“Good morning,” my
husband said.
“Creative
Nonfiction has to be true,” I replied.
He put down his
reader and looked at me in that patient-I’m-gonna-point-out-the-painfully-obvious way he
has and he said, “That’s why they call it nonfiction.”
Epiphanies before
coffee are not pleasant.
Let me explain. My
daughter Grace, who is a talented writer, is taking a creative writing course
at a local college. She writes “literary.” She’s good at it. She wants to be
awarded a Pulitzer one day. And to be honest, there’s a good chance she will
be.
Ah, to be “honest.”
There’s the rub.
I’ve been telling
stories my whole life. Some of them, I’ve been telling so long I think they’re
true.
I have only ever
considered writing nonfiction during moments of greed. Nonfiction sells better.

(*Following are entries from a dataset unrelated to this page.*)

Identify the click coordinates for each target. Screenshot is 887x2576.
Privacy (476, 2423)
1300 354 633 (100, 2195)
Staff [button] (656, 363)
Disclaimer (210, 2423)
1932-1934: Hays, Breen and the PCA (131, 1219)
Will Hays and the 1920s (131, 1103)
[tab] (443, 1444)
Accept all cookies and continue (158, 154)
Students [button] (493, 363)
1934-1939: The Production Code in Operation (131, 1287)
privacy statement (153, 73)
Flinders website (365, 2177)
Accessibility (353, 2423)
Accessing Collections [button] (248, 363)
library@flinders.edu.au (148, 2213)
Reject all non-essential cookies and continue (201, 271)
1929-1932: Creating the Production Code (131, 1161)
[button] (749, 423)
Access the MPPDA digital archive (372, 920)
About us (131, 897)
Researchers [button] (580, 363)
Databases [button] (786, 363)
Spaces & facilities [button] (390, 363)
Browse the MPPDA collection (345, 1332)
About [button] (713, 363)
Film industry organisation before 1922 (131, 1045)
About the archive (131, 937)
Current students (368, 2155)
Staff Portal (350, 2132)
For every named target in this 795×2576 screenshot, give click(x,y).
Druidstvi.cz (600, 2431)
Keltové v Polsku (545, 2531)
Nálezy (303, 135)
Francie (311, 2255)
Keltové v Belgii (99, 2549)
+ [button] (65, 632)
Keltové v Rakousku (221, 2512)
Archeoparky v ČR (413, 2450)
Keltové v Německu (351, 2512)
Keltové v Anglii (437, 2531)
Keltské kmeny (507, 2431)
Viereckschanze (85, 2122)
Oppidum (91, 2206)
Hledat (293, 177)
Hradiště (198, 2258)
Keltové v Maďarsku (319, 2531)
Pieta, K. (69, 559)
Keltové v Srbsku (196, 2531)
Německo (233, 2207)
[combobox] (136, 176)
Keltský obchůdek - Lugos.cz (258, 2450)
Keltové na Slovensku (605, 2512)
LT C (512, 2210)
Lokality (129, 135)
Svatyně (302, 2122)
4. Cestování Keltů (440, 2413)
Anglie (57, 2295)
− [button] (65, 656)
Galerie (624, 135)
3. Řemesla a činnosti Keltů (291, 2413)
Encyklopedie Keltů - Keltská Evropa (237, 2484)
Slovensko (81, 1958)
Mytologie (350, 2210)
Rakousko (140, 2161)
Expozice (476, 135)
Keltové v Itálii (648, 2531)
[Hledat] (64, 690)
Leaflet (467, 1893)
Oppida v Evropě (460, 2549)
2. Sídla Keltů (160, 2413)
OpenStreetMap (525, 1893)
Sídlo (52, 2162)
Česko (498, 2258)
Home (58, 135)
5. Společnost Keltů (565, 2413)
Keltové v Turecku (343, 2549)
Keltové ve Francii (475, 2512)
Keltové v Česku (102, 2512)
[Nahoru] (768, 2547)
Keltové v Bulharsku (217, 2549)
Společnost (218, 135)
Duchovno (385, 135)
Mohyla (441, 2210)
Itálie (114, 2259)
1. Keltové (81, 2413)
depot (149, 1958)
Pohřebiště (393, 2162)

Or during the rare psychotic break, when delusions of grandeur tell me I can
write the definitive biography of Dr. Angie Debo.
Grace believes I
can write anything she wants me to and right now she is studying creative
nonfiction and is enthralled with it. She’s grown up with my stories and loves
them. (She’s a good daughter.)
Last Friday I
wrote a favorite story from my childhood. It was good. It was better than good,
it was grand! It would be accepted on
the first submission. Readers would await my next nonfiction story with bated
breath. There would be a book, a collection of my recollections.
Then serious
questions arose. Should I use real names? If I do, will I be accosted at the
local Walmart by an angry relative? Or sued by an angry relative of someone in
the story?
I ordered books.
They came yesterday, only a week after I wrote the story. Lee Gutkind’s You Can't Make This Stuff Up has an
index of words so I cut right to the chase, page 37. “If a person is
identifiable . . . you are not shielded from litigation.” Even if you change
the name.
Then comes a
section he heads “Libel, Defamation, and Writing About the Dead.” I’m saved. I’m
the only one in the story still alive.
But – there’s
always a but isn’t there – he goes on to say “be honest, accurate, and ever so
careful.” He uses words like “fact check” and “ethical” and “legal” and “moral.”
He tells frightening stories about journalists and novelists, and biographers
who were “caught.”
Okay. My dad’s
still alive and he knew all these people in my creative nonfiction. So I asked
him, “Do you remember So-and-so?”
He did.
“Was he the local Such-and-so?”
Daddy laughed. “No.
He was the depot agent for the railroad.”
Discovery. Despair.
That piece of creative nonfiction is Dead. And I’m Done.
But wait. It’s a
good story. It’s just not true. I can Deal with that.